The source of the data for the current study was Qatar’s National and Federated SARS-CoV-2 Databases, which included details of all cases of COVID-19 polymerase chain reaction (PCR) tests, vaccinations, clinical infections, hospitalizations, deaths and others. demography. At the time of the study, while almost everyone in Qatar was vaccinated, vaccination records of people arriving from other countries were also recorded in Qatar’s SARS-CoV-2 databases at the airport.

EPs were estimated for Alpha, Beta and Delta variants in subjects identified between March 23, 2021 and November 18, 2021. Both positive cases by PCR with a variant genotyped infection, confirmed by real-time reverse transcription PCR ( RT-qPCR) genotyping of positive clinical specimens and controls were exactly matched in a ratio of 1: 5 by sex, 10-year age group, nationality, and PCR test calendar week to help control for known differences or bias in the risk of exposure to SARS-CoV-2 infection.

Likewise, PEs were estimated for the Omicron variant in subjects identified between December 23, 2021 and January 2, 2022. Omicron-infected COVID-19 cases and controls were matched in a ratio of 1: 3 by sex. , age of 10 years group, nationality and calendar day of the PCR test.

COVID-19 re-infections with negligible symptoms and high Ct the values ​​are not significant from a public health point of view. Therefore, the study focused only on estimating PE against re-infections with an RT-qPCR cycle cutoff (Ct) of ≤30.

The researchers also conducted two sensitivity analyzes to check the robustness of the PE study estimates. The first analysis further adjusted vaccination status and the second analysis excluded individuals with a vaccination record prior to PCR testing.

Results

In the present study, the estimated EPs were one minus the ratio of the odds of previous infection in PCR positive cases to the odds of previous infection in controls. Previous infection referred to infection confirmed by PCR ≥ 90 days before a new positive PCR test.

Study results showed PEs of 90.2% for Alpha, 84.8% for Beta, 92.0% for Delta and 56.0% for Omicron. Of all the cases of COVID-19 re-infections, only one Alpha, two Beta, zero Delta and two Omicron re-infections have progressed to severe COVID-19 while none have progressed to critical or fatal COVID-19. The median time from previous infection to PCR testing in cases and controls of the Alpha, Beta, Delta, and Omicron variants was 279, 284,253, and 314 days, respectively.
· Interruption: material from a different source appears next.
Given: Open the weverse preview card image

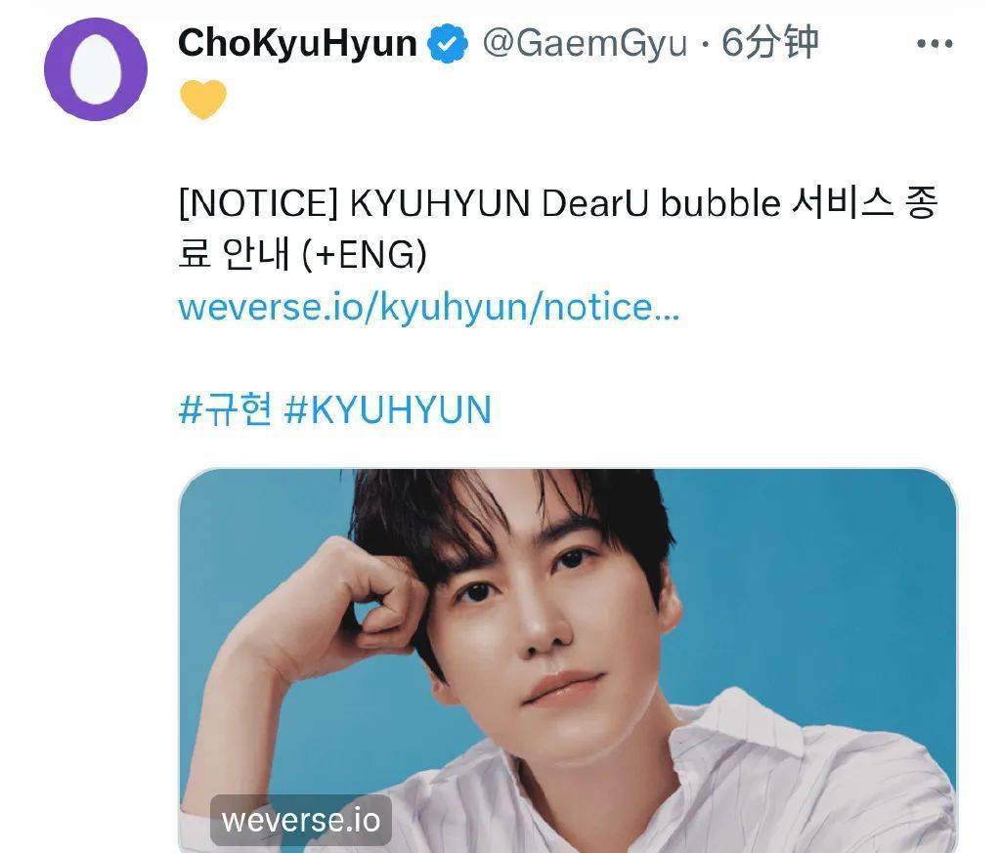Looking at the screenshot, I should (568, 661).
Each study participant who tested positive on a PCR test and who was hospitalized was assessed for the severity of the infection every three days until discharge or death. This protocol assessing severity, criticality and mortality has been applied to all Alpha, Beta and Delta cases, but only to a small number of Omicron cases. The results estimated the PEs against hospitalization or death due to reinfection at 69.4% for Alpha, 88.0% for Beta, 100% for Delta and 87.8% for Omicron.

Conclusion

In summary, the study results predicted about 90% protection against Alpha, Beta or Delta variants of SARS-CoV-2 conferred by a previous infection with SARS-CoV-2 +, when it was considerably weaker against Omicron at almost 60%. Regardless of the variant, the previous infection also confers robust protection against hospitalization or death upon reinfection.

Since Qatar has an unusually young and diverse demographics, the study’s findings may not apply to other countries where senior citizens make up a large portion of the population. Qatar has only 9% of residents over the age of 50 and 89% of residents are expatriates from more than 150 countries.

*Important Notice

medRxiv publishes preliminary scientific reports which are not peer reviewed and, therefore, should not be considered conclusive, guide clinical practice / health-related behavior, or treated as established information.